* TESTO FORNITO
Nell’incontro di Samarcanda Xi Jinping e Putin hanno sostanzialmente sostenuto, in contrapposizione con  l’Occidente il principio della “non ingerenza negli affari interni di uno Stato sovrano”. E’ curioso che Vladimir Putin affermi questo principio proprio nel momento in cui lo sta violando in Ucraina col pretesto di “denazificarla”. E’ però altrettanto curioso che questa posizione sia passata nei media nazionali e internazionali quasi inosservata. Perchè il principio è sacrosanto e si rifà all’accordo di Helsinky del 1975, firmato da quasi tutti gli stati del mondo, che sanciva “il diritto all’autodeterminazione dei popoli” per cui un popolo può svilupparsi, o anche non svilupparsi, evolvere, o anche non evolvere secondo la propria storia, le proprie tradizioni, i propri costumi.

Si può dire simbolicamente, sia pur con un po’ di approssimazione, che l’imperialismo moderno di marca prima yankee e poi occidentale nasca nel 1946 in Giappone quando gli americani imposero all’imperatore nipponico Hiro Hito di ‘devinizzarsi’ cioè di ammettere di non essere l’incarnazione vivente di un dio. La premessa è che quella occidentale (anche se lo stesso concetto di Occidente è molto dubbio perché Stati Uniti ed Europa non sono la stessa cosa) è la “cultura superiore” che ha il diritto, anzi il dovere, di omologare a sè tutte le altre, concetto estraneo agli imperialismi dell’antichità. I Romani furono certamente un popolo imperialista e conquistatore ma non imposero mai i loro valori ai popoli che sottomettevano, gli bastava che pagassero le tasse, cioè che li rifornissero di frumento. Erodoto dice le peggio cose dei Persiani, barbari e crudeli, ma non si sognerebbe mai di imporre loro i costumi e i valori greci. I Greci sono greci, i Persiani sono persiani. Sul piano dei valori e dei costumi ognuno deve restare a casa propria.

* CONTENUTO DEL DATASET
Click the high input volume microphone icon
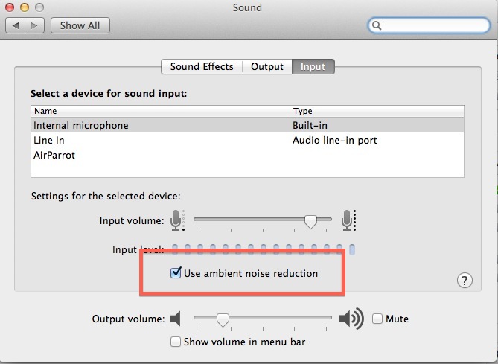 (x=348, y=220)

* ESERCIZI
A) Rispondi a queste domande sul testo fornito:
(i) In quale città si sono incontrati Xi Jinping e Putin?
(ii) In che anno fu firmato l'accordo che sanciva «il diritto all'autodeterminazione dei popoli»?
(iii) Che cosa bastava ai Romani da parte dei popoli che sottomettevano?
B) Cita dal testo fornito il passo che comincia con le parole «Nell’incontro di Samarcanda» e si chiude dopo le parole «i propri costumi.».

* SOLUZIONI COMPLETE
A)
(i) A Samarcanda.
(ii) Nel 1975.
(iii) Che pagassero le tasse, cioè che li rifornissero di frumento.

B)
Nell’incontro di Samarcanda Xi Jinping e Putin hanno sostanzialmente sostenuto, in contrapposizione con  l’Occidente il principio della “non ingerenza negli affari interni di uno Stato sovrano”. E’ curioso che Vladimir Putin affermi questo principio proprio nel momento in cui lo sta violando in Ucraina col pretesto di “denazificarla”. E’ però altrettanto curioso che questa posizione sia passata nei media nazionali e internazionali quasi inosservata. Perchè il principio è sacrosanto e si rifà all’accordo di Helsinky del 1975, firmato da quasi tutti gli stati del mondo, che sanciva “il diritto all’autodeterminazione dei popoli” per cui un popolo può svilupparsi, o anche non svilupparsi, evolvere, o anche non evolvere secondo la propria storia, le proprie tradizioni, i propri costumi.